### Work required
Starting at the line containing "The image size" and ending with the last row, rewrite the rows with "thumbnail" swapped for "preview" and everything else left unchanged.

### Material provided
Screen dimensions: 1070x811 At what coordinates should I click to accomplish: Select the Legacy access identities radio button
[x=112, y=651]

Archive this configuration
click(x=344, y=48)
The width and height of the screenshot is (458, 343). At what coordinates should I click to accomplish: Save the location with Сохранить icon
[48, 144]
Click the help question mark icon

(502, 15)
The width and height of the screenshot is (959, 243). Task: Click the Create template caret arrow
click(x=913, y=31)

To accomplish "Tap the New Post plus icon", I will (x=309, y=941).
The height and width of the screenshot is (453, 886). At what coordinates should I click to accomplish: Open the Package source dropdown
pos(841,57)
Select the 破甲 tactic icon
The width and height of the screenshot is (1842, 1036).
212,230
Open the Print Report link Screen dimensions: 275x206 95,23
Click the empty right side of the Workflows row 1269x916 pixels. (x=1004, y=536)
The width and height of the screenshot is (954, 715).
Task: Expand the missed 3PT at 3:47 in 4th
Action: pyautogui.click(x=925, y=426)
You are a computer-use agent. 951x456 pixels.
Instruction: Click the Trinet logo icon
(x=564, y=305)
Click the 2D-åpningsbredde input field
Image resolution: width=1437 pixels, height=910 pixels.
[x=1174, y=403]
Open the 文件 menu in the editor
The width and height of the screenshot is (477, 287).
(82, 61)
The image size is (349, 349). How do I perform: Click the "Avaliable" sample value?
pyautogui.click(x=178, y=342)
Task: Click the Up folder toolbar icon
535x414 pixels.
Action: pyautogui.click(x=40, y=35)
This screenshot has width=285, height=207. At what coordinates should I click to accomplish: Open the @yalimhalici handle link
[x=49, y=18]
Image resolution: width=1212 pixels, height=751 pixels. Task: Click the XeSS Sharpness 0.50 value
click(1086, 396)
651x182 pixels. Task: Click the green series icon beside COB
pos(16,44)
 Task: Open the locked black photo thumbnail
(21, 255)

### Expected answer
The image size is (349, 349). How do I perform: Click the "Avaliable" sample value?
pyautogui.click(x=178, y=342)
Task: Click the Up folder toolbar icon
535x414 pixels.
Action: pyautogui.click(x=40, y=35)
This screenshot has width=285, height=207. At what coordinates should I click to accomplish: Open the @yalimhalici handle link
[x=49, y=18]
Image resolution: width=1212 pixels, height=751 pixels. Task: Click the XeSS Sharpness 0.50 value
click(1086, 396)
651x182 pixels. Task: Click the green series icon beside COB
pos(16,44)
 Task: Open the locked black photo preview
(21, 255)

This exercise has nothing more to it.